Thabo Mbeki, à la tête de l’Etat de 1999 à 2008 a été fortement critiqué pour son refus d’appliquer les réponses scientifiquement appropriées, alors que pour sa ministre de la santé, le meilleur moyen de lutter contre le sida était…d’utiliser ail, huile d’olive, citron et betterave. Un véritable déni de la gravité de la situation, malgré les 5,6 millions de sud-africains séropositifs officiellement dépistés sur une population totale de 48 millions. « Les chiffres réels sont sûrement plus élevés, lâche Nelson Nhabinde, président de l’ONG HapyD, en charge d’améliorer le sort des sidéens dans le township de Soweto, en banlieue de Johannesburg. 3,8 millions d’années de vie auraient été perdues entre 2000 et 2005, à cause des 300 000 adultes et 35 000 bébés décédés.

3,8 millions d’années de vie perdues entre 2000 et 2005

photo : Juliette Robert

photo : Juliette Robert/Youpress

Malgré quelques lignes dans les programmes des partis politiques en lice pour les prochaines élections, le sida n’est pas un enjeu clair du scrutin du 22 avril. Peut-être parce qu’il est encore tabou. « Ce n’est que l’année dernière que j’ai appris que j’étais malade, explique avec dépit Buyasiwe Tshabalala, 42 ans, dans sa petite chambre rose. J’avais des kystes dans la bouche et j’ai fait des tests. Mais je ne sais pas quand j’ai attrapé le virus. Je n’ose pas le dire à mon fils de 20 ans, j’ignore comment il pourrait réagir ». Pourtant, chaque semaine, elle reçoit avec soulagement la visite de Tina, qui travaille pour l’ONG HapyD. Son président confirme: « Certains malades refusent notre visite de peur du regard des autres ». Dans une société très croyante, l’usage soudain du préservatif peut déconcerter. « Les effets secondaires et les contraintes du traitement dissuadent d’autres d’y avoir recours », poursuit-il. Tous les dysfonctionnements du système de soins ne sont donc pas imputables au gouvernement.

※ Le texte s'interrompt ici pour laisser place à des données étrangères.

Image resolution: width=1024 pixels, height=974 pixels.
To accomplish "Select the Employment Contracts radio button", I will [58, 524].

Même si la position des politiciens n’est pas tranchée. « En Ouganda, le président a pris le risque de se faire dépister au su et vu de tous. Ce qui n’est pas le cas en Afrique du Sud. » Jack Bloom, chef du Democratic Alliance (DA) pour la province du Gauteng, pointe que « les comportements n’ont pas encore changé », malgré l’accent mis sur la prévention.

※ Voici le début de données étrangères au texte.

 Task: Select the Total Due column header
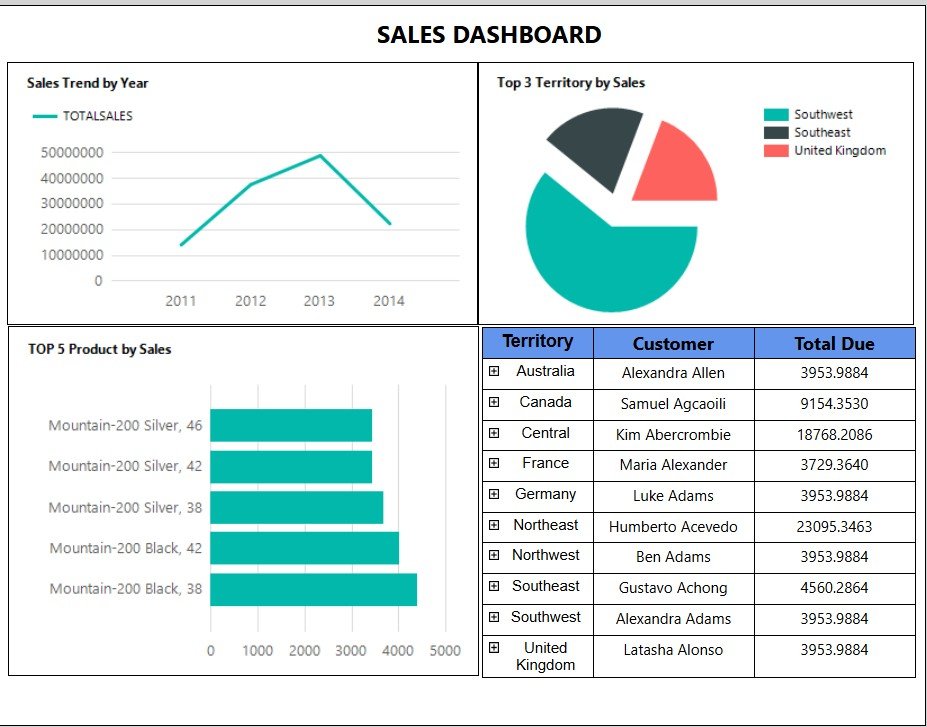[x=834, y=344]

Des traitements gratuits mais insuffisants

Ce fléau humanitaire est aussi économique, puisque 20% des actifs sont touchés par le sida, particulièrement dans le secteur minier et des transports. « Nous commençons à ressentir la perte d’actifs », reconnaît Joseph Ajakaye, de l’International Labor Office de Pretoria, spécialisé sur la question des transports. Mais une politique publique est censée pousser les entreprises à mettre en place un programme de prévention et d’aide d’accès aux médicaments pour leurs employés. »

Une chance, ici le traitement est gratuit. Ce qui ne signifie pas qu’il est facile d’y avoir accès : longtemps la lenteur du gouvernement a été pointée du doigt, ainsi que la lourdeur des procédures administratives, comme le cas de Nomhle, 46 ans, le prouve. « J’ai perdu ma carte d’identité. J’attends mon acte de naissance pour la refaire. Mais pour l’instant, je n’ai pas le droit de bénéficier de médicaments. » Tina, qui s’occupe également d’elle lors de sa tournée quotidienne, s’insurge: « Vous trouvez ça normal ? » Si la situation s’améliore doucement, le sida fait encore tellement de ravages que le cimetière de Soweto est littéralement saturé. On y enterre 200 personnes en moyenne chaque semaine.